Fear is a pervasive part of the human experience. I think we might fear just about everything, and sadly, we start very young.
My four year old nephew recently refused to go to daycare. When my sister dug around a bit, she determined he was afraid the kids would tease him about his t-shirt. Did I mention he’s four years old?!
A good friend of mine who’s getting a new boss is spending all her time in the lead up to his arrival frantically patching what she thinks may be holes in her business strategy because she’s afraid he’ll spot the holes (are they really even holes?!) on day one and fire her. She can’t even conceive that he’ll be impressed by her strategy, or offer her some advice on how to make it stronger, versus throwing her out on her sorry ass.

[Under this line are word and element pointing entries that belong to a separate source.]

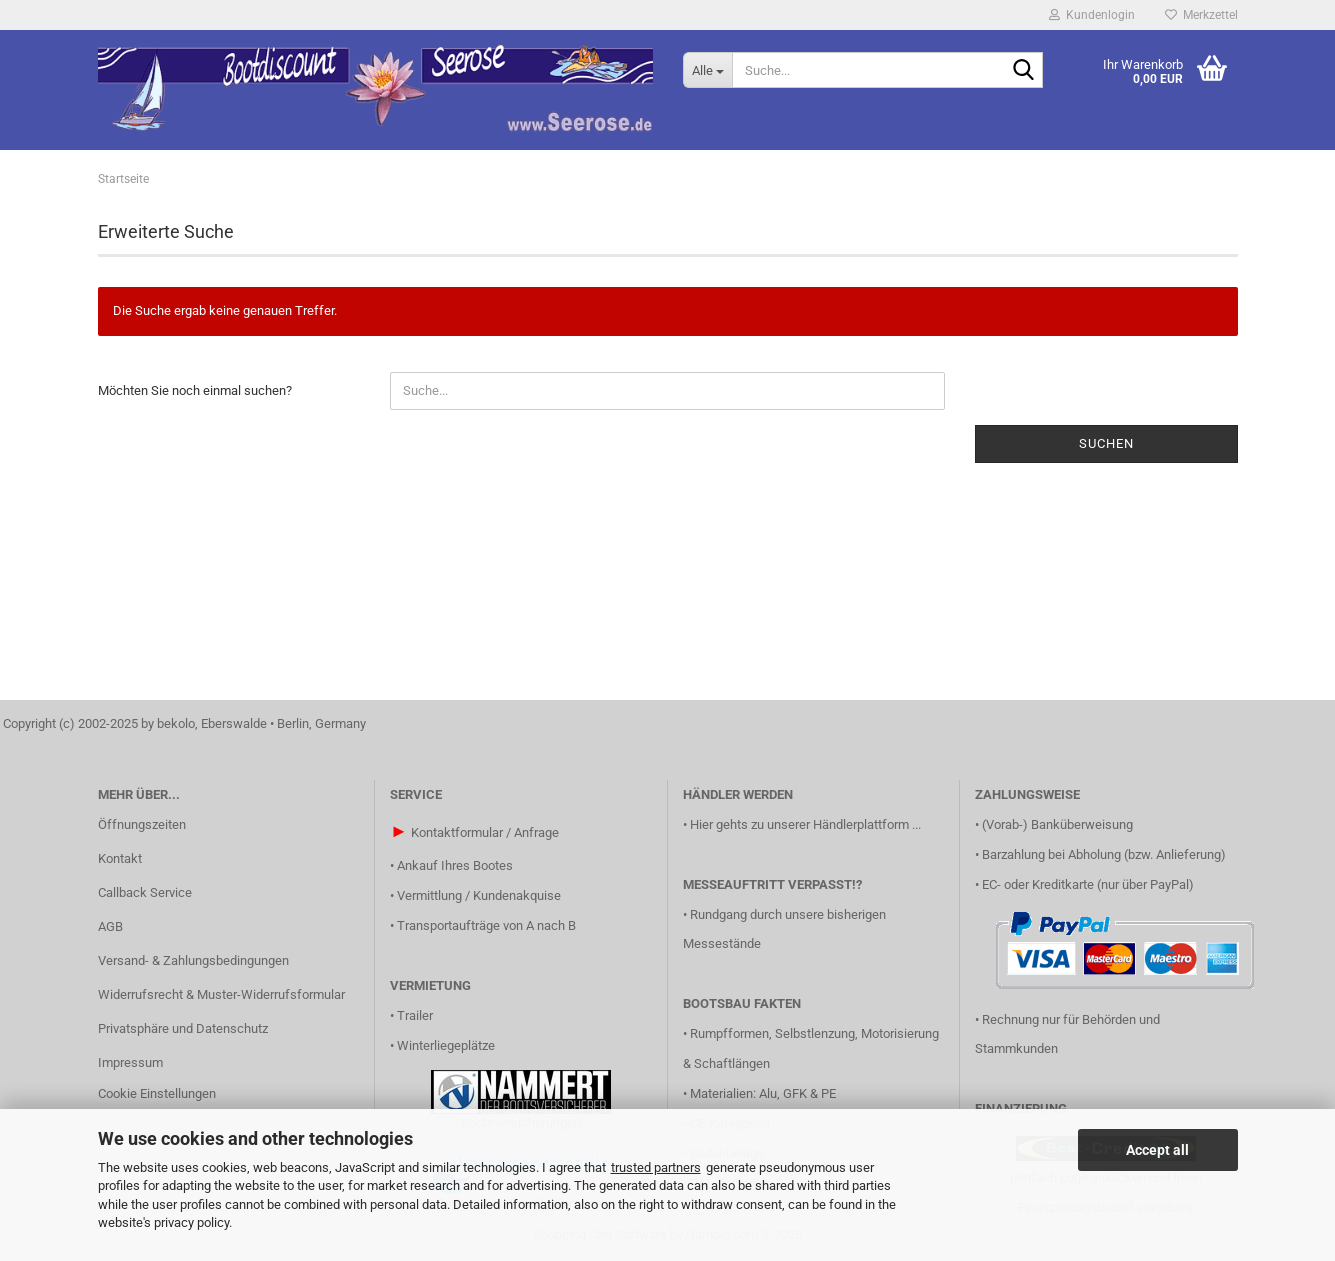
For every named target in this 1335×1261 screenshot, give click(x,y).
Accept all (1157, 1150)
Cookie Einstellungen (157, 1093)
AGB (110, 926)
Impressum (130, 1062)
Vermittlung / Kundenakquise (479, 895)
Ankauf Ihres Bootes (455, 865)
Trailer (415, 1015)
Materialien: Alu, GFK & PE (763, 1093)
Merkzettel (1201, 15)
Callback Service (145, 892)
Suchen (1106, 443)
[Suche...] (707, 70)
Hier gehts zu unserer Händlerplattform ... (805, 824)
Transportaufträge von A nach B (486, 925)
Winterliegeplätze (446, 1045)
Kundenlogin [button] (1092, 15)
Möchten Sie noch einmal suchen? (195, 390)
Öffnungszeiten (142, 824)
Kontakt (120, 858)
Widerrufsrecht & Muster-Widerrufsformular (221, 994)
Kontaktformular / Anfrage (485, 832)
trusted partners (656, 1167)
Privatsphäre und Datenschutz (183, 1028)
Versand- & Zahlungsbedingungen (193, 960)
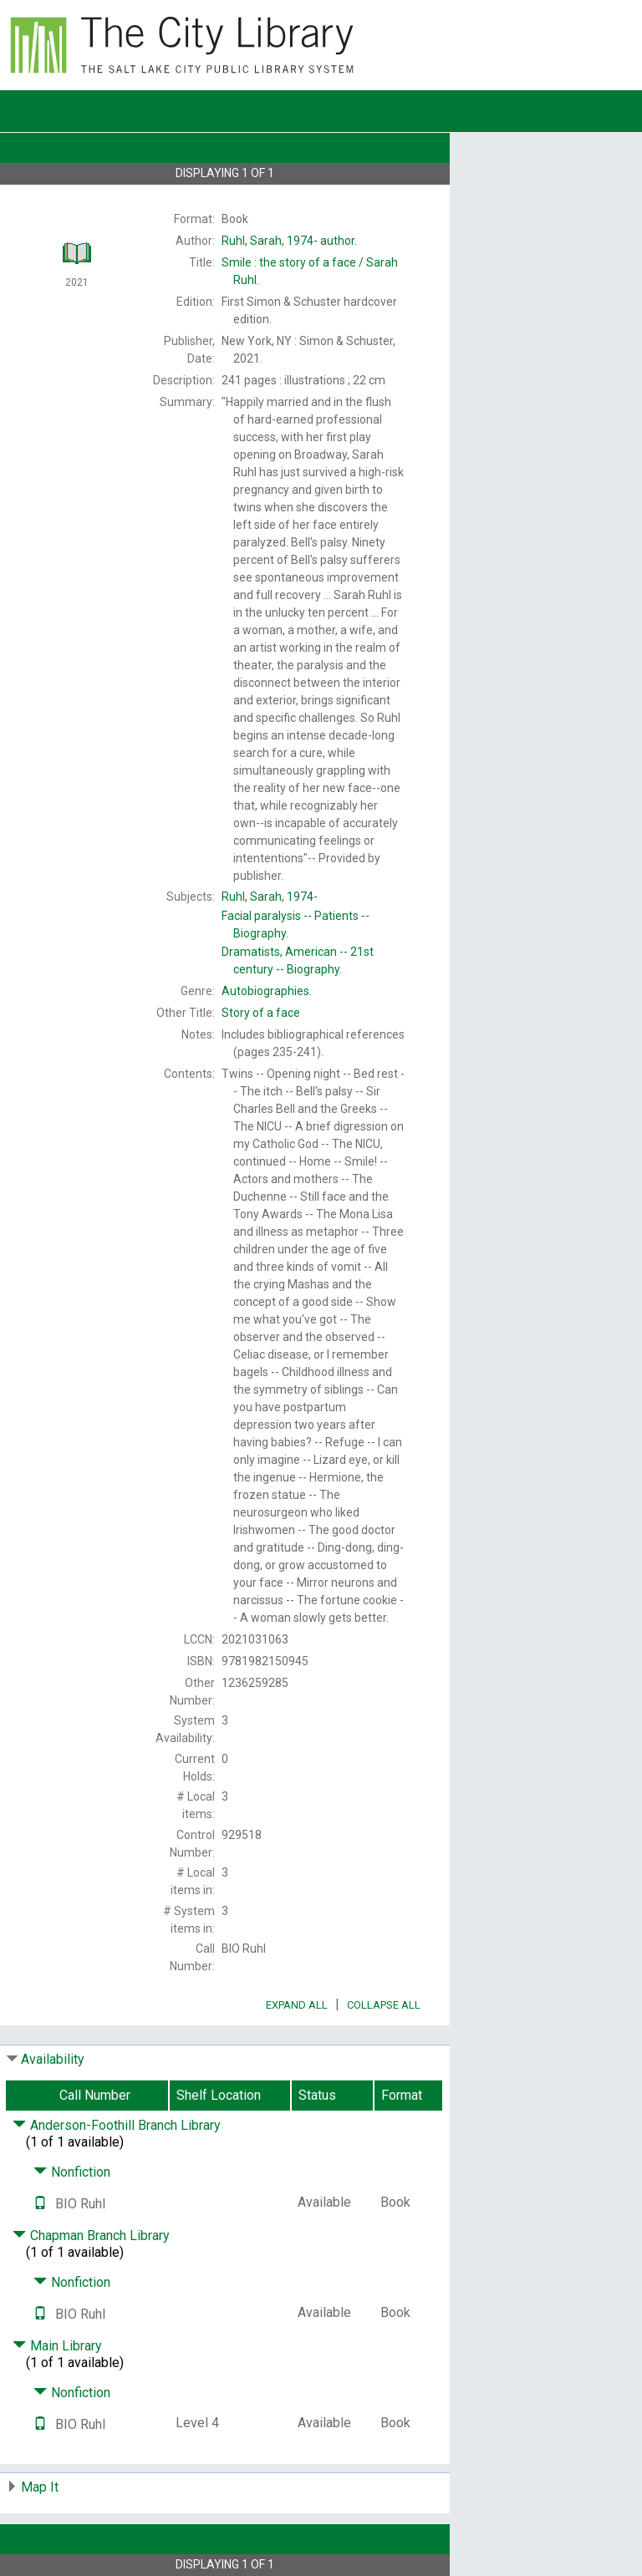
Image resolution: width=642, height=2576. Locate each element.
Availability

A former colleague spends all his time blocking and tackling because he’s convinced his co-workers are out to make him look bad and he doesn’t want to get blamed for stuff. Blamed for what and who cares if he gets blamed?! What is with all this fear? Have we all gone mad?
Politicians, the media, religious leaders, even our own bosses use fear to their advantage. Fear makes us vote for some guy and not the other because we’re afraid one will tax us to death while the other takes away our right to health care – and we arrive at these conclusions without even reviewing the facts; we simply hear the fear-mongering language and let our blood pressure and anxiety do the rest. Or we stay in that job we hate because we’re afraid we can’t get another, or at least one that pays us as much as the one we’re so miserable in, and we need that miserable job because if we don’t have it, we’ll wind up living in a car, our marriage in shambles, insert more fantastic melodrama here.
Fear is insidious, and we follow it like a pied piper. It’s a fraudster, parading around in the form of trusted advisers and leaders when meanwhile, it’s all about making us weak and malleable. We fear change, being judged, being hurt, hurting others, being ignored, being loved, being hated, we might even fear being being! That’s an awesome tool for others to use to keep us in line.
Here’s the truth: there are things to fear in life – a knife wielding psychopath, a bus careening toward us at an intersection, the ebola virus. But we should fear these things when they happen to us, not if they might happen to us.
F@#k fear; let’s take the power back from those who lord it over us. Start by being smart. Get the facts. Don’t stick forks in electrical boxes, but don’t drop into a fetal position every time you’re presented with an appliance that needs to be plugged in either. Don’t jump to conclusions. Don’t think catastrophically. Don’t let it fool you. Breathe, and buck it.
Fear is a fraudster. It’s time to call it on its bad behaviour.